The Democratic Alliance also asked the police to investigate the Guptas and Zuma’s son, Duduzane, who is their business partner, as well as two cabinet ministers and several other people who were also implicated in the Public Protector’s report, Mmusi Maimane, the DA’s leader, said in an e-mailed statement Tuesday.
“President Zuma, the Guptas, and their compromised buddies have run amok over the last few years, abusing their power to make themselves rich, while the majority of South Africans still live in poverty and without the hope of finding a job,” Maimane said. “From creating ‘conditional’ cabinet appointments, to influencing and fixing government contracts for personal financial benefit, we have seen it all. Jacob Zuma and his co-conspirators must now face the legal consequences.”

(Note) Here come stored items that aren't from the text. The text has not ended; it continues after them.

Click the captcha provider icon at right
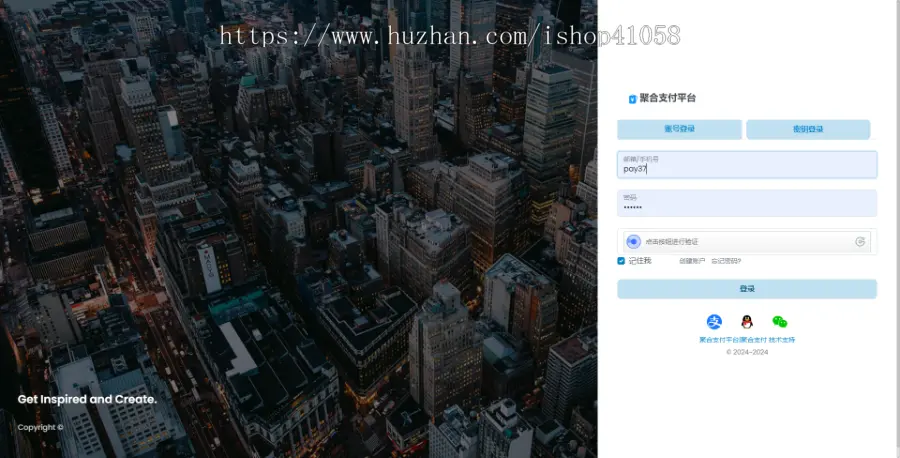coord(860,241)
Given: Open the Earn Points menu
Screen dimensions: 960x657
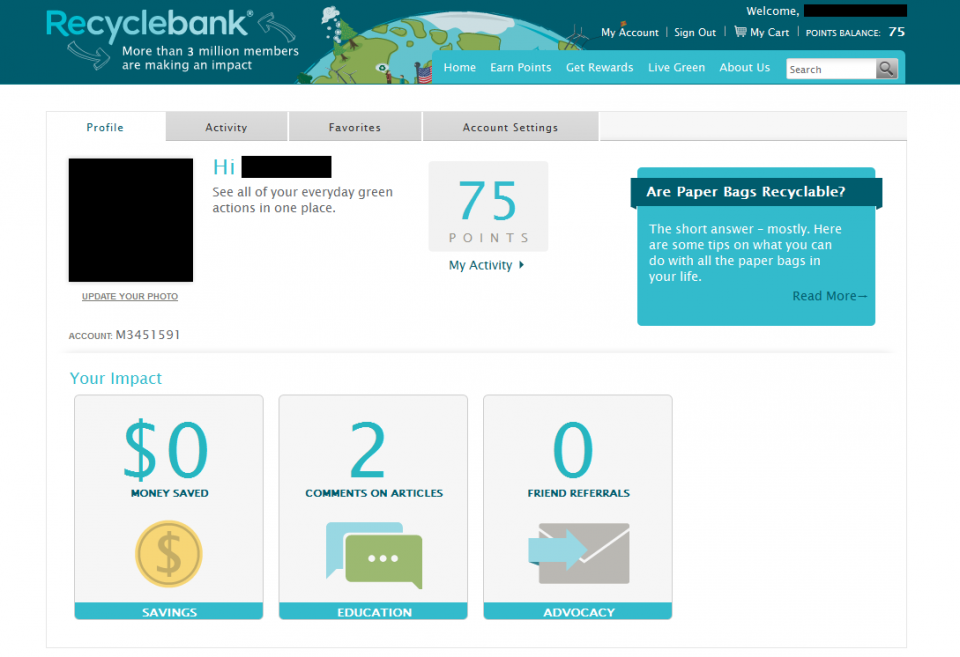Looking at the screenshot, I should pos(520,68).
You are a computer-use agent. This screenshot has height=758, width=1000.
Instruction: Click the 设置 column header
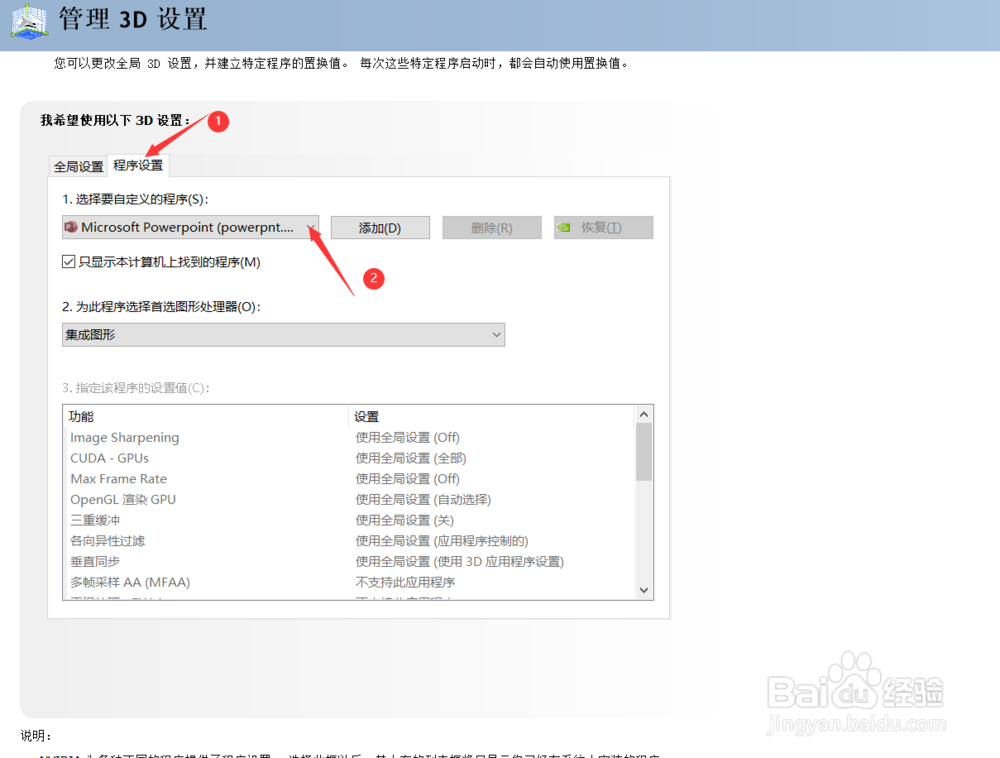(x=364, y=416)
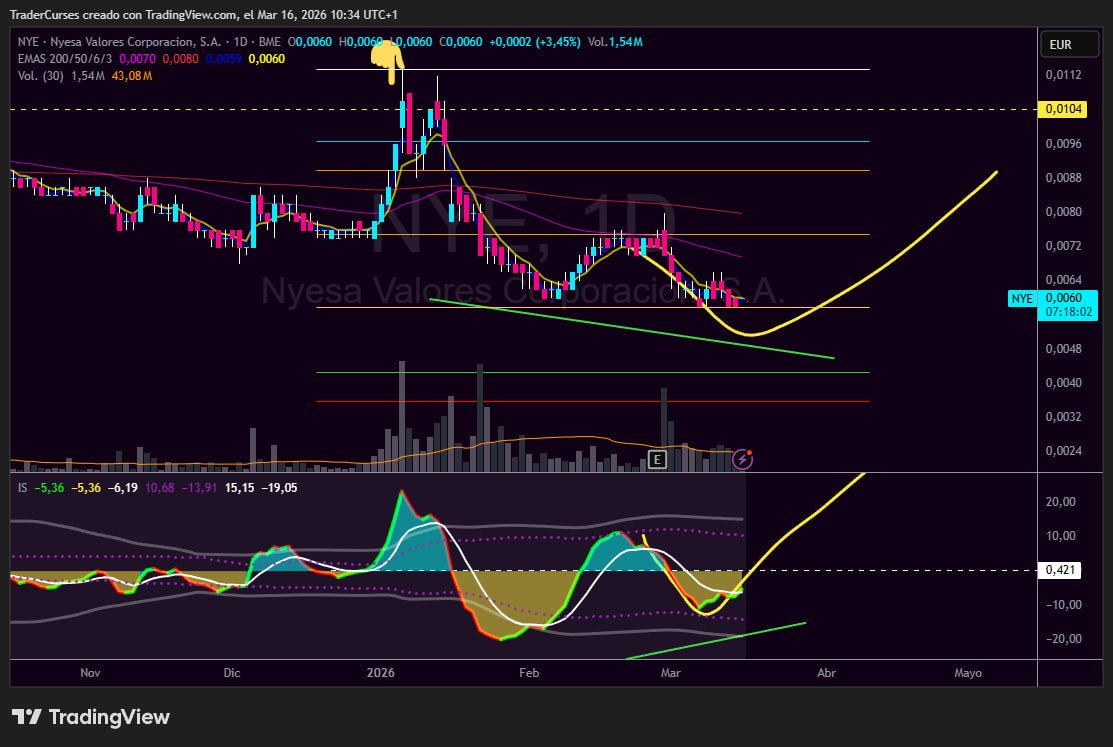Click the purple lightning icon with red notification dot

pos(742,459)
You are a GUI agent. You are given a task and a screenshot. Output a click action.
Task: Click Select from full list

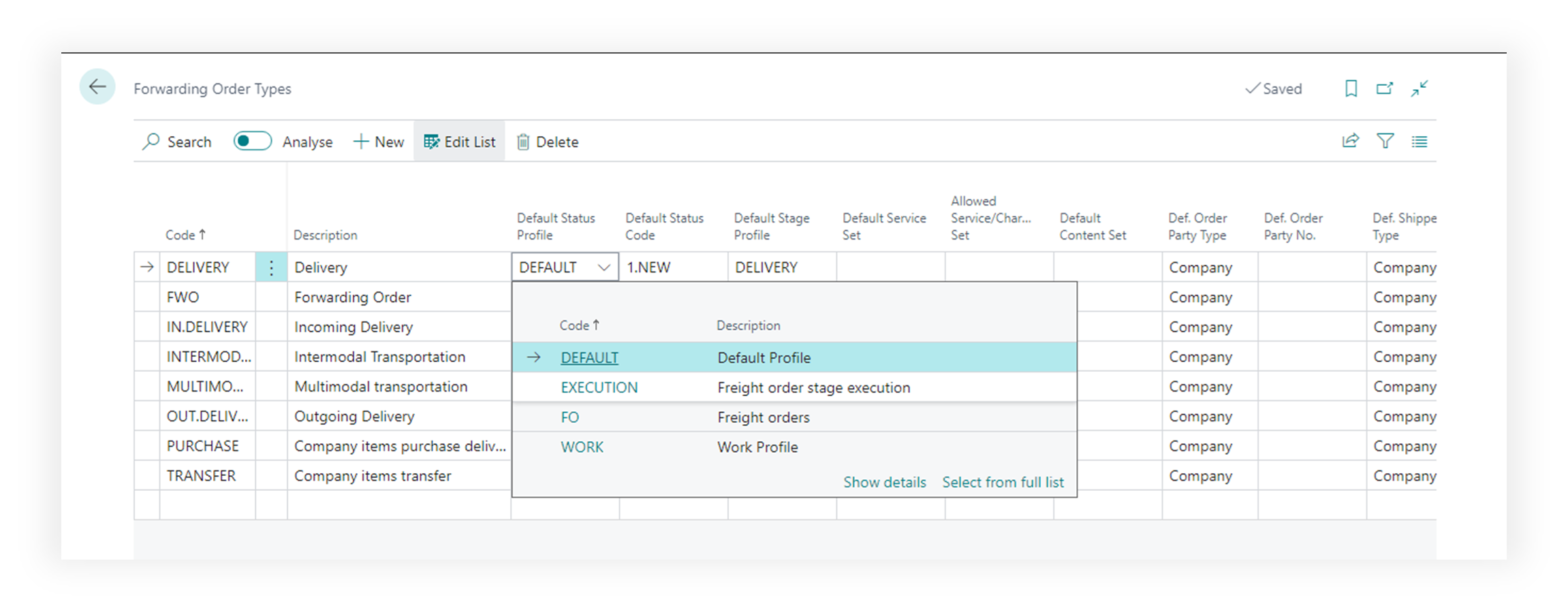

Calls to the police station in the Johannesburg suburb of Rosebank, where the DA said it was laying the charges, went unanswered.
In her report released Nov. 2, former Public Protector Thuli Madonsela suggested Zuma and some of his ministers may have breached the government’s code of ethics in their dealings with the three Gupta brothers and may have given special treatment to a coal business owned by the family. Madonsela ordered the establishment of a judicial commission of inquiry to investigate whether there had been any wrongdoing.
Zuma and the Guptas deny ever having intentionally broken the law and are considering challenging Madonsela’s report in court.
The report provided extensive prima-facie evidence of corruption, undue influence and interference by Zuma, the Guptas and others, and the DA would ensure they were investigated and prosecuted, Maimane said. The party has tried unsuccessfully to force Zuma from office several times, most recently with a motion of no-confidence which African National Congress lawmakers quashed last week.
The DA has also been waging a court battle to force prosecutors to reinstate 783 graft charges against Zuma that were dropped just weeks before he became president in May 2009. Zuma appealed against an April 29 High Court finding that the decision to drop the charges was wrong, and the Supreme Court of Appeal is deciding whether to consider the case.